### Task instructions:
Rewrite the rows from the line containing "Find the location" through the end of the rows, inclusive, replacing "particular" with "specific" and keeping everything else the same. Leave the pictures out of your answer.

Saved entries

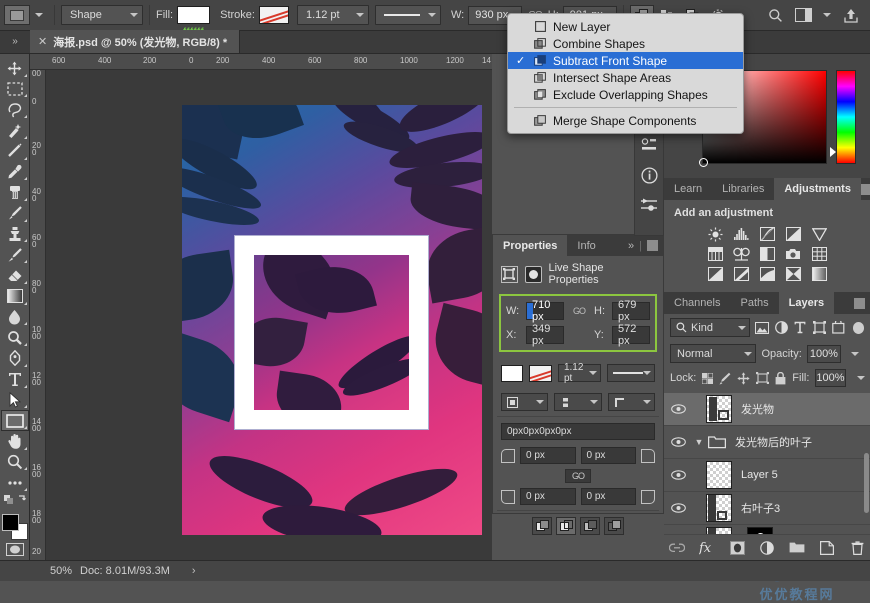 This screenshot has height=603, width=870. What do you see at coordinates (858, 328) in the screenshot?
I see `filter-toggle` at bounding box center [858, 328].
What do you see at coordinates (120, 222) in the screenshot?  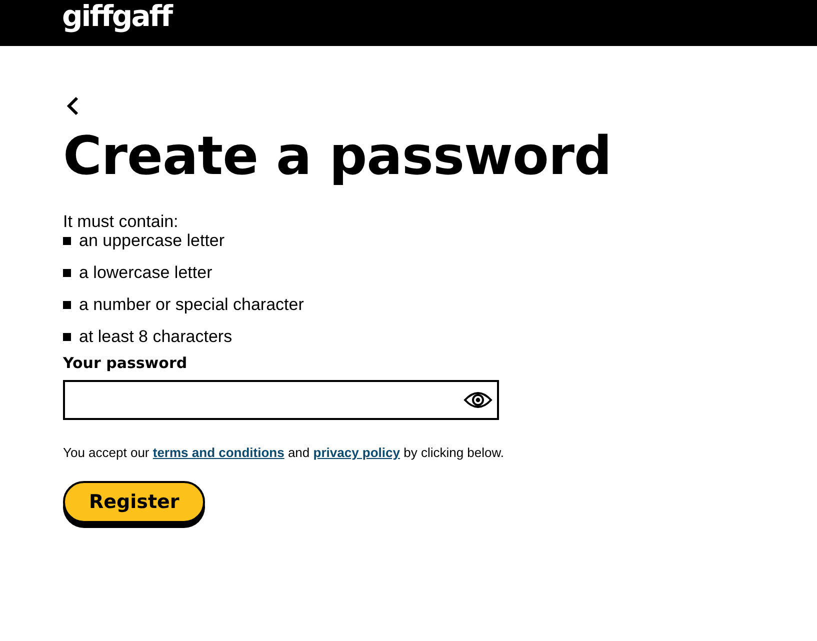 I see `requirements-intro: It must contain:` at bounding box center [120, 222].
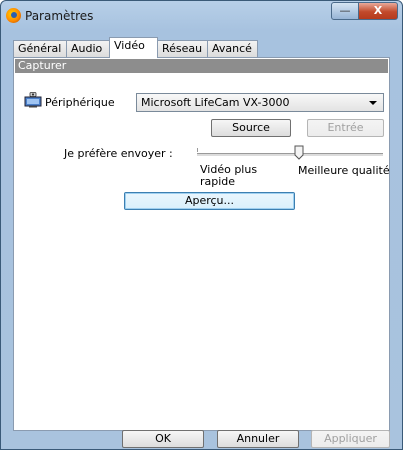  Describe the element at coordinates (14, 16) in the screenshot. I see `app-logo-icon` at that location.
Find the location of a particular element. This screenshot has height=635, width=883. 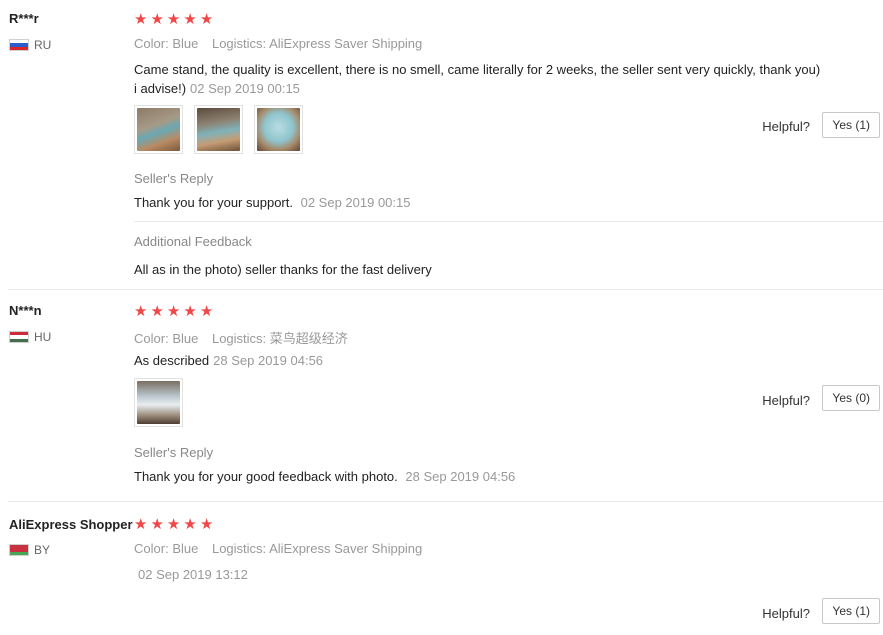

seller-reply-date: 02 Sep 2019 00:15 is located at coordinates (356, 202).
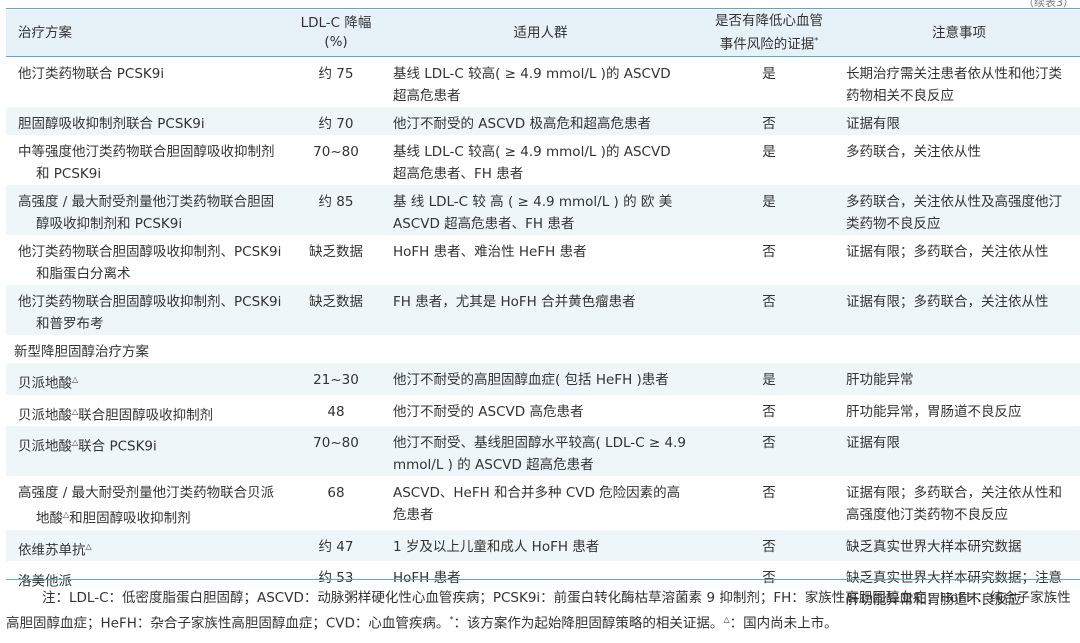 The image size is (1080, 643). I want to click on table-top-rule, so click(543, 8).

### Solution to the problem:
Find the location of a specific element. This screenshot has height=635, width=883. 

seller-reply-date: 02 Sep 2019 00:15 is located at coordinates (356, 202).
 The image size is (1080, 643). I want to click on table-top-rule, so click(543, 8).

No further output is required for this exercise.